[erlang-questions] Orthogonality and Principle of least surprise Was: chained functions

Jakob Praher jakob@REDACTED
Thu Feb 2 00:08:12 CET 2012


Am 01.02.12 22:47, schrieb Robert Virding:
> The problem with your reasoning is that your "functional reference" may refer to many functions. Functions with the same name and a different arity are DIFFERENT functions, one reference cannot refer to them. It is like expecting the "reference" F = module:big also to call not just the function 'big' but also the function 'big_name' because they have the same prefix. They ARE different functions which just happen to have the same name.
I understand this fact. But alltough the reference does not designate
one function, it deterministically designates the intended function: the
function that can be applied to the actual parameters (see below for a
statement on matching against actual argument values as well). Therefore
to my taste it feels redundant. E.g. I know I am calling a function with
one parameter, still I have to pass this information to the references
as well as to the call. Type inference can easily detect the arity, e.g.
the second argument passed to the function map in the example below has
to be a unary function, by the usage of F(X). In such a case type
checking is able to detect errors early - e.g. that a unary function
square is exported from the module math, when passing math:square as the
second argument to map.

• DATASET ENTRIES
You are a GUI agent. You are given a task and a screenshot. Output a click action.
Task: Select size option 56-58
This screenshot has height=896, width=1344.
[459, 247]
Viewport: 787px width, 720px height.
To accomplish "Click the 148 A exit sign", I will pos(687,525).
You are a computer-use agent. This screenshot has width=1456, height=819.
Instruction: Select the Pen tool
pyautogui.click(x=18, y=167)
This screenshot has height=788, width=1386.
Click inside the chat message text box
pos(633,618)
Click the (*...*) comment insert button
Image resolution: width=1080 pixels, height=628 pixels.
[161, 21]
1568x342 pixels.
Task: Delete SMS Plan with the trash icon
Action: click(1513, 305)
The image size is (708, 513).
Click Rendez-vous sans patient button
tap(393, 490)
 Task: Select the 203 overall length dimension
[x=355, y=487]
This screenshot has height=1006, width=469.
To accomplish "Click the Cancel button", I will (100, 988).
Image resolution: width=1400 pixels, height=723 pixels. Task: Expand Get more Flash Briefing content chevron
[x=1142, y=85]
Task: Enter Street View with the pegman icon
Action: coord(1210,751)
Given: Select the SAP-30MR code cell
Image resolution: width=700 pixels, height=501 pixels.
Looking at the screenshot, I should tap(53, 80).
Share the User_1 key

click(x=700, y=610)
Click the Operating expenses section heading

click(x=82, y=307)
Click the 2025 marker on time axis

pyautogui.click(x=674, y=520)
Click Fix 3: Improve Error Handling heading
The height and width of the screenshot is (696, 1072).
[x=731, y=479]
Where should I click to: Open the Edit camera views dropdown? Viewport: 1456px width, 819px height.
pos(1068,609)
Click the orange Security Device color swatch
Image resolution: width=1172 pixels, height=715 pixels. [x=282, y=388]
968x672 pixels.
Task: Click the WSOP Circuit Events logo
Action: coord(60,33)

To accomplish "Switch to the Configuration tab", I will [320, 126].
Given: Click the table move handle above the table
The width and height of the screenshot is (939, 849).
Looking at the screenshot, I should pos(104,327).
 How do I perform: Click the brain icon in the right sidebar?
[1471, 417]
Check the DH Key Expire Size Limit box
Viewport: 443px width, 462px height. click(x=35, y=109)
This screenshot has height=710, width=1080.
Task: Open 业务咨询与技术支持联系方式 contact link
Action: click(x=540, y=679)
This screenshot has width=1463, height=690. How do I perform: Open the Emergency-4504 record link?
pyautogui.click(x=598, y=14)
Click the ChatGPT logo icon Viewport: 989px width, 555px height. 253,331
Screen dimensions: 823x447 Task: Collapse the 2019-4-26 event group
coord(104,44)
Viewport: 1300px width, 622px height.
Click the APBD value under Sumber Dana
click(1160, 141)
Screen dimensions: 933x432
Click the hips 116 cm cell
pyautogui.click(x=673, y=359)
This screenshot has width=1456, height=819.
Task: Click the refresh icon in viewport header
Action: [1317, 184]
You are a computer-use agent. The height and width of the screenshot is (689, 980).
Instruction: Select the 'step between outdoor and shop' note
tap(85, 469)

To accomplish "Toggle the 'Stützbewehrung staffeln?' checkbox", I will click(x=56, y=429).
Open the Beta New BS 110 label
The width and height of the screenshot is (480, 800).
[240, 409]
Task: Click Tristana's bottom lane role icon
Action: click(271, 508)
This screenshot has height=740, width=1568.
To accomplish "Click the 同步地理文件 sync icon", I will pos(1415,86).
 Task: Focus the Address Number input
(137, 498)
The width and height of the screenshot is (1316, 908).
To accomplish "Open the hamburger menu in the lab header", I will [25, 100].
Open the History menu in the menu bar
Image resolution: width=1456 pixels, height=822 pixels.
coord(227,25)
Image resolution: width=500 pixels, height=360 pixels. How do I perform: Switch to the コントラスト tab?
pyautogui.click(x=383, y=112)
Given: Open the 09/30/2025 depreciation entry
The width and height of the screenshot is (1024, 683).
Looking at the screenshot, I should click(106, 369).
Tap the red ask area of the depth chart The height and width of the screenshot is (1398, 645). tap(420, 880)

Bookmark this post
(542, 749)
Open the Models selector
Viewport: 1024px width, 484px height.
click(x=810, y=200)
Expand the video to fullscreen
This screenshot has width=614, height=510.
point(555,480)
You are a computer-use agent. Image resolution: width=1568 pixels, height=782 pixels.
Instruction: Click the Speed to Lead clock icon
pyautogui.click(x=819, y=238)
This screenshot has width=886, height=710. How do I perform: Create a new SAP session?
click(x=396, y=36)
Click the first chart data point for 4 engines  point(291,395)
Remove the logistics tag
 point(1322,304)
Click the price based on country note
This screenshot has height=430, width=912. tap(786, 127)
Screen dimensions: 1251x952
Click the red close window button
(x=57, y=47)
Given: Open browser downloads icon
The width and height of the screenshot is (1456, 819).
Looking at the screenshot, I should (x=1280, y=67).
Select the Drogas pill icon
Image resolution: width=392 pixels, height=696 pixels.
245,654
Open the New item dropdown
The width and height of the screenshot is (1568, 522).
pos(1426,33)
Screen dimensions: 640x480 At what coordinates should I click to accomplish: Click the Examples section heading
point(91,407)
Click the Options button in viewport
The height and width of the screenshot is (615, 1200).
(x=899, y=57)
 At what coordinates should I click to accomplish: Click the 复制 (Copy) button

• PROBLEM A
Please list every function name that the mailing-list post on Erlang function references mentions, leaving out the variable F.
• PROBLEM B
Extend the mailing-list post on Erlang function references with a further paragraph that picks up after its last sentence.

• WRITTEN ANSWER A
big, big_name, square, map

• WRITTEN ANSWER B
In the sense that Erlang can also have different function bodies
dependently defined by pattern matching on the actual argument values
beeing passed, the arity is anyway not the only determiner of the actual
target body of expressions beeing called (even if this is internally
represented as a single function, conceptionally it is not). But here I
guess everybody would find it tedious/strange, if one has to refer to a
function by the signature of its  arguments.

For the future I think even identifying the function to call in case of
currying (if it would be already possible) is mostly deterministic by
knowing that the result value having to be of a certain structure as
well. Anyway the problem of currying also applies to the current
function call expression as well (e.g. module:fun(X). could be
interpreted as calling the unary funciton fun resulting or also currying
on the binary function fun and so on ...).

Best,
Jakob
>
> Robert
>
> ----- Original Message -----
>> Am Mittwoch, 01. Februar 2012 15:04 CET, Alisdair Sullivan
>> <alisdairsullivan@REDACTED> schrieb:
>>  
>>> functions in erlang are identified by their name and their arity
>>>
>>> 'F = module:fun()' is ok because the arity, 0, is implied by the
>>> arguments
>>>
>>> 'F = module:fun' is not okay because it does not refer to a
>>> specific function. you need to tell the compiler which function
>>> you wish to call. hence the 'fun module:fun/n' syntax
>> IMHO it depends what one is trying to achieve. From an operational
>> point of view I am fine with having a "function reference" as
>> something that can be called if applied with concrete arguments.
>> Hence I do not require a funciton object in the sense that it
>> represents the function itself.
>>
>> If one wants to make sure that the right function is targeted one
>> could always write it like: "F = module:fun/N", which is not
>> something I am thinking of.
>>
>> With the exception of currying, where the arity of the function
>> arguments vs the actual arguments differs, it suffices to just apply
>> the actual arguments to the matching function.
>>
>> E.g.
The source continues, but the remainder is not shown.